Stored items:

******

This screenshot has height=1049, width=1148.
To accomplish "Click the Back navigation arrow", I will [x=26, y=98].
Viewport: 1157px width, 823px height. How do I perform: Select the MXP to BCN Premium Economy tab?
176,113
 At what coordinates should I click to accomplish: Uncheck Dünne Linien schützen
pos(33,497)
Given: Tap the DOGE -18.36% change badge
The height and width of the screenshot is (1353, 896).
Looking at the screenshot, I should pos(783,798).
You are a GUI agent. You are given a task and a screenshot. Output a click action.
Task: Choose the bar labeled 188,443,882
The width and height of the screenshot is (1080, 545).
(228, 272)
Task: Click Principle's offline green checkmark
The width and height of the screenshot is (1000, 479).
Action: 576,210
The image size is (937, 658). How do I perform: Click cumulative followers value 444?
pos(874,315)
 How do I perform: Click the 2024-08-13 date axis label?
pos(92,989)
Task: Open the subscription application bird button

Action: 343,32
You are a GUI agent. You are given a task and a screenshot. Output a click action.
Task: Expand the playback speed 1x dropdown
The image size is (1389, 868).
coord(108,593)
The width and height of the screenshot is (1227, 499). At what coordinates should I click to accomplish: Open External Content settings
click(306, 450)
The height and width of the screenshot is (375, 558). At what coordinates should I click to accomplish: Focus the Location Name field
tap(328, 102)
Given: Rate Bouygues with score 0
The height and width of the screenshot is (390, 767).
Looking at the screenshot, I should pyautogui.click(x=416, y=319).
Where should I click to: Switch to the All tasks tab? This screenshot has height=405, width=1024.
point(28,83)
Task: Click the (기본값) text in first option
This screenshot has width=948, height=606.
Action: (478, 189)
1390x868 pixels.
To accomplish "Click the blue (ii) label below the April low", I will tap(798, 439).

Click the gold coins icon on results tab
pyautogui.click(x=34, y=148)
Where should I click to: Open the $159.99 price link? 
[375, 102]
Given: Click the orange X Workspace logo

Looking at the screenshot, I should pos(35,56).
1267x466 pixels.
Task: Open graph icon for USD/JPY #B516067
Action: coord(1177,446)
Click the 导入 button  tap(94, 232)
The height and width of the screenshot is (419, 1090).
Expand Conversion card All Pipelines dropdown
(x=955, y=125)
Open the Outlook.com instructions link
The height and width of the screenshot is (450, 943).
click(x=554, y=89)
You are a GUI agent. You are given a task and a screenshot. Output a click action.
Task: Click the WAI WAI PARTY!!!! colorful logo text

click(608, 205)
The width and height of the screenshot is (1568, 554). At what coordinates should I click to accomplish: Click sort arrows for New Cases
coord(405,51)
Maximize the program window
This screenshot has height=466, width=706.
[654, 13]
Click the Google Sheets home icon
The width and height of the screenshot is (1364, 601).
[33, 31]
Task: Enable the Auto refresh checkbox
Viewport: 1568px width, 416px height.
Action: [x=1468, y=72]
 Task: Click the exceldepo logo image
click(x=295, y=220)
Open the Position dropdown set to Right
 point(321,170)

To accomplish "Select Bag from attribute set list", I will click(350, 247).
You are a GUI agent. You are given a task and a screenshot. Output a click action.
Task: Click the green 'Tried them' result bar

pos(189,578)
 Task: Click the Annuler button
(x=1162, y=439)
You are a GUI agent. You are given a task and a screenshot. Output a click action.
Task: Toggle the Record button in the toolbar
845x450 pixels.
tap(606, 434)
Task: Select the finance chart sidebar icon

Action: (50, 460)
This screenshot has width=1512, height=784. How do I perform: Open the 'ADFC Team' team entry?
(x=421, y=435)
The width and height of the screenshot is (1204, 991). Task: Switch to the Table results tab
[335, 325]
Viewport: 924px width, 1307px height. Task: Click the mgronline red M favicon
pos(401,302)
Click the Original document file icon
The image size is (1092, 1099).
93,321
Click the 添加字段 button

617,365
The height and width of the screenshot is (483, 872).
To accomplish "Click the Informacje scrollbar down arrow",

******

- ACTIVITY -
Your answer must be every record above, repeated exactly.

- TASK ANSWER -
This screenshot has height=1049, width=1148.
To accomplish "Click the Back navigation arrow", I will [x=26, y=98].
Viewport: 1157px width, 823px height. How do I perform: Select the MXP to BCN Premium Economy tab?
176,113
 At what coordinates should I click to accomplish: Uncheck Dünne Linien schützen
pos(33,497)
Given: Tap the DOGE -18.36% change badge
The height and width of the screenshot is (1353, 896).
Looking at the screenshot, I should pos(783,798).
You are a GUI agent. You are given a task and a screenshot. Output a click action.
Task: Choose the bar labeled 188,443,882
The width and height of the screenshot is (1080, 545).
(228, 272)
Task: Click Principle's offline green checkmark
The width and height of the screenshot is (1000, 479).
Action: 576,210
The image size is (937, 658). How do I perform: Click cumulative followers value 444?
pos(874,315)
 How do I perform: Click the 2024-08-13 date axis label?
pos(92,989)
Task: Open the subscription application bird button

Action: 343,32
You are a GUI agent. You are given a task and a screenshot. Output a click action.
Task: Expand the playback speed 1x dropdown
The image size is (1389, 868).
coord(108,593)
The width and height of the screenshot is (1227, 499). At what coordinates should I click to accomplish: Open External Content settings
click(306, 450)
The height and width of the screenshot is (375, 558). At what coordinates should I click to accomplish: Focus the Location Name field
tap(328, 102)
Given: Rate Bouygues with score 0
The height and width of the screenshot is (390, 767).
Looking at the screenshot, I should pyautogui.click(x=416, y=319).
Where should I click to: Switch to the All tasks tab? This screenshot has height=405, width=1024.
point(28,83)
Task: Click the (기본값) text in first option
This screenshot has width=948, height=606.
Action: (478, 189)
1390x868 pixels.
To accomplish "Click the blue (ii) label below the April low", I will tap(798, 439).

Click the gold coins icon on results tab
pyautogui.click(x=34, y=148)
Where should I click to: Open the $159.99 price link? 
[375, 102]
Given: Click the orange X Workspace logo

Looking at the screenshot, I should pos(35,56).
1267x466 pixels.
Task: Open graph icon for USD/JPY #B516067
Action: coord(1177,446)
Click the 导入 button  tap(94, 232)
The height and width of the screenshot is (419, 1090).
Expand Conversion card All Pipelines dropdown
(x=955, y=125)
Open the Outlook.com instructions link
The height and width of the screenshot is (450, 943).
click(x=554, y=89)
You are a GUI agent. You are given a task and a screenshot. Output a click action.
Task: Click the WAI WAI PARTY!!!! colorful logo text

click(608, 205)
The width and height of the screenshot is (1568, 554). At what coordinates should I click to accomplish: Click sort arrows for New Cases
coord(405,51)
Maximize the program window
This screenshot has height=466, width=706.
[654, 13]
Click the Google Sheets home icon
The width and height of the screenshot is (1364, 601).
[33, 31]
Task: Enable the Auto refresh checkbox
Viewport: 1568px width, 416px height.
Action: [x=1468, y=72]
 Task: Click the exceldepo logo image
click(x=295, y=220)
Open the Position dropdown set to Right
 point(321,170)

To accomplish "Select Bag from attribute set list", I will click(350, 247).
You are a GUI agent. You are given a task and a screenshot. Output a click action.
Task: Click the green 'Tried them' result bar

pos(189,578)
 Task: Click the Annuler button
(x=1162, y=439)
You are a GUI agent. You are given a task and a screenshot. Output a click action.
Task: Toggle the Record button in the toolbar
845x450 pixels.
tap(606, 434)
Task: Select the finance chart sidebar icon

Action: (50, 460)
This screenshot has width=1512, height=784. How do I perform: Open the 'ADFC Team' team entry?
(x=421, y=435)
The width and height of the screenshot is (1204, 991). Task: Switch to the Table results tab
[335, 325]
Viewport: 924px width, 1307px height. Task: Click the mgronline red M favicon
pos(401,302)
Click the Original document file icon
The image size is (1092, 1099).
93,321
Click the 添加字段 button

617,365
The height and width of the screenshot is (483, 872).
To accomplish "Click the Informacje scrollbar down arrow",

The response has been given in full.